- **EXERCISE PROMPT**: The answer should contain every entry below, copied exactly.

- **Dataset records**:
====
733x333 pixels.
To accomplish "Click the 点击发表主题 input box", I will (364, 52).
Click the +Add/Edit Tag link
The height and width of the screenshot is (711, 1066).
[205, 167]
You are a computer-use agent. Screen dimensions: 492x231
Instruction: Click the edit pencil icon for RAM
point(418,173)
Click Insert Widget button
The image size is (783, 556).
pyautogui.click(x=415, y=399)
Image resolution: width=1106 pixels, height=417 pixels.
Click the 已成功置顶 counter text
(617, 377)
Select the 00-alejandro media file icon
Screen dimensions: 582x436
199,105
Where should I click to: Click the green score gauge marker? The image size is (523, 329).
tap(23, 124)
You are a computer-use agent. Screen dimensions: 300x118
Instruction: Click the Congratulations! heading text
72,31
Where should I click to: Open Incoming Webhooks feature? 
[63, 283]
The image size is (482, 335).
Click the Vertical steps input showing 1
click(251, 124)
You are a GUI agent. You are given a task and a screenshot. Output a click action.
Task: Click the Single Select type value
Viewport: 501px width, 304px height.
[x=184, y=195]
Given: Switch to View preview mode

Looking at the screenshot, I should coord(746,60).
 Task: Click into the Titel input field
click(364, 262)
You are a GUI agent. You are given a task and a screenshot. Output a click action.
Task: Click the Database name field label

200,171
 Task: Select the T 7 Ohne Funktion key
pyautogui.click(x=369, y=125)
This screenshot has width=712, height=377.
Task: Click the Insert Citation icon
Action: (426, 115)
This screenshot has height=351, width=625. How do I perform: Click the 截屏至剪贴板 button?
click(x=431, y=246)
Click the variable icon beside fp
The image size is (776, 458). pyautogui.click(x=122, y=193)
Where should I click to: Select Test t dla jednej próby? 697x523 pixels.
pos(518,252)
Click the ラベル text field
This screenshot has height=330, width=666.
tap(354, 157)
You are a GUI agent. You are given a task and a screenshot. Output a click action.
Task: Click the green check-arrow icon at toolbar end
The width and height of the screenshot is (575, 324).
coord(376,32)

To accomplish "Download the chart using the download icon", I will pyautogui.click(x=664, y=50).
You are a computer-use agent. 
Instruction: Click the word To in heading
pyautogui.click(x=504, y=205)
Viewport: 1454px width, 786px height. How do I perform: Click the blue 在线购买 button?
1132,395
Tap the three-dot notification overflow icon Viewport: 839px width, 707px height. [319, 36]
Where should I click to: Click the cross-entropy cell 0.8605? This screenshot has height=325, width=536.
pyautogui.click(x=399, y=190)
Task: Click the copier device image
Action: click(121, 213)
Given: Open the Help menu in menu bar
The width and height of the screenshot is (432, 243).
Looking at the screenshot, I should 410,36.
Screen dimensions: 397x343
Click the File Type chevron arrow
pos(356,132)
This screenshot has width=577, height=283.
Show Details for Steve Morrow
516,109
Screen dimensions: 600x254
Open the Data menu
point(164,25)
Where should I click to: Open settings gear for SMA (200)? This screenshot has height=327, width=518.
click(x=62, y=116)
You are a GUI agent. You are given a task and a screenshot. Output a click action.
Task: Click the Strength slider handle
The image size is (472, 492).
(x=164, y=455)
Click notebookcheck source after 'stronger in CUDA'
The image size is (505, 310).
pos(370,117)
====
- **FINAL ANSWER**:
733x333 pixels.
To accomplish "Click the 点击发表主题 input box", I will (364, 52).
Click the +Add/Edit Tag link
The height and width of the screenshot is (711, 1066).
[205, 167]
You are a computer-use agent. Screen dimensions: 492x231
Instruction: Click the edit pencil icon for RAM
point(418,173)
Click Insert Widget button
The image size is (783, 556).
pyautogui.click(x=415, y=399)
Image resolution: width=1106 pixels, height=417 pixels.
Click the 已成功置顶 counter text
(617, 377)
Select the 00-alejandro media file icon
Screen dimensions: 582x436
199,105
Where should I click to: Click the green score gauge marker? The image size is (523, 329).
tap(23, 124)
You are a computer-use agent. Screen dimensions: 300x118
Instruction: Click the Congratulations! heading text
72,31
Where should I click to: Open Incoming Webhooks feature? 
[63, 283]
The image size is (482, 335).
Click the Vertical steps input showing 1
click(251, 124)
You are a GUI agent. You are given a task and a screenshot. Output a click action.
Task: Click the Single Select type value
Viewport: 501px width, 304px height.
[x=184, y=195]
Given: Switch to View preview mode

Looking at the screenshot, I should coord(746,60).
 Task: Click into the Titel input field
click(364, 262)
You are a GUI agent. You are given a task and a screenshot. Output a click action.
Task: Click the Database name field label

200,171
 Task: Select the T 7 Ohne Funktion key
pyautogui.click(x=369, y=125)
This screenshot has width=712, height=377.
Task: Click the Insert Citation icon
Action: (426, 115)
This screenshot has height=351, width=625. How do I perform: Click the 截屏至剪贴板 button?
click(x=431, y=246)
Click the variable icon beside fp
The image size is (776, 458). pyautogui.click(x=122, y=193)
Where should I click to: Select Test t dla jednej próby? 697x523 pixels.
pos(518,252)
Click the ラベル text field
This screenshot has height=330, width=666.
tap(354, 157)
You are a GUI agent. You are given a task and a screenshot. Output a click action.
Task: Click the green check-arrow icon at toolbar end
The width and height of the screenshot is (575, 324).
coord(376,32)

To accomplish "Download the chart using the download icon", I will pyautogui.click(x=664, y=50).
You are a computer-use agent. 
Instruction: Click the word To in heading
pyautogui.click(x=504, y=205)
Viewport: 1454px width, 786px height. How do I perform: Click the blue 在线购买 button?
1132,395
Tap the three-dot notification overflow icon Viewport: 839px width, 707px height. [319, 36]
Where should I click to: Click the cross-entropy cell 0.8605? This screenshot has height=325, width=536.
pyautogui.click(x=399, y=190)
Task: Click the copier device image
Action: click(121, 213)
Given: Open the Help menu in menu bar
The width and height of the screenshot is (432, 243).
Looking at the screenshot, I should 410,36.
Screen dimensions: 397x343
Click the File Type chevron arrow
pos(356,132)
This screenshot has width=577, height=283.
Show Details for Steve Morrow
516,109
Screen dimensions: 600x254
Open the Data menu
point(164,25)
Where should I click to: Open settings gear for SMA (200)? This screenshot has height=327, width=518.
click(x=62, y=116)
You are a GUI agent. You are given a task and a screenshot. Output a click action.
Task: Click the Strength slider handle
The image size is (472, 492).
(x=164, y=455)
Click notebookcheck source after 'stronger in CUDA'
The image size is (505, 310).
pos(370,117)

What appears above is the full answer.